The school shall remain unnamed. But an incident in that school in New Delhi about two weeks ago is a reflection of the politically polarising and socially fraught times India has been living in for the last few years. Note that the incident took place in a school in the heart of India’s capital city and not in any remote rural corner of the country.
Four students in their early teens were rounded up by their teacher for drawing a flag in one of their classes on August 14. They had drawn the national flag of Pakistan and that day happened to be the Independence Day of India’s western neighbour. So, the class teacher brought this incident to the notice of the headmistress. A few questions were asked and it was revealed that one of the students was a Muslim. This revelation gave a new twist to the incident and the headmistress issued a warning to the students.
The purpose of narrating this incident here is twofold. One, it underlines the pathetic condition of teaching standards in India’s schools and, two, it is perhaps an indication of how deeply polarised India’s middle classes have become. It is reasonable to argue that such deterioration in social mores has been encouraged by an inadequate response from the state to other similar but more egregious instances. In fact, this could be even construed as a tacit endorsement of a brand of raw nationalism that is exclusionary to the core and intolerant of those, who may not subscribe to such majoritarian worldviews.

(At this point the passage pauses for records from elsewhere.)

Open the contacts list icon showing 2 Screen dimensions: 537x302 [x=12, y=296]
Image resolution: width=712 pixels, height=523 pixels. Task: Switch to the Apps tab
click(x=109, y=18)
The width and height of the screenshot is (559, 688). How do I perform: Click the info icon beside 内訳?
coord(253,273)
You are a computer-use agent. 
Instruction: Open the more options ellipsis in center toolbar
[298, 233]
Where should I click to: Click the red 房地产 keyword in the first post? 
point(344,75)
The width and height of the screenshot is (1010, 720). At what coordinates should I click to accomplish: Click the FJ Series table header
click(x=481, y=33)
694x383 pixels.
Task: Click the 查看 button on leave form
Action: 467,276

What could have provoked the teachers to conclude that the drawings by those teenagers in their classroom were objectionable and that they deserved to be brought to the attention of the headmistress? What was wrong in the students drawing the flag of Pakistan on its Independence Day? Have the teachers too become victims of a flawed notion of nationalism? Finally, could the teacher and the headmistress have used the occasion to teach the students a little more about India’s neighbour? And by not doing that, did they miss an opportunity to fulfil the broader goals of education?
Indeed, the response of the school authorities showed how easy it was to fall into the dangerous trap of jingoistic nationalism and shrink the space for encouraging curiosity and thirst for knowledge. It was also a pointer to the Indian society’s gradual descent into polarisation of the worst order. Whatever be the reason that prompted those students to draw Pakistan’s national flag, the reaction it provoked has scarred them forever. Their worldview will not be the same again. All of them have been the victim of a false sense of nationalism that has no place in a society that claims inclusiveness as its creed, freedom as its right and tolerance as its core value.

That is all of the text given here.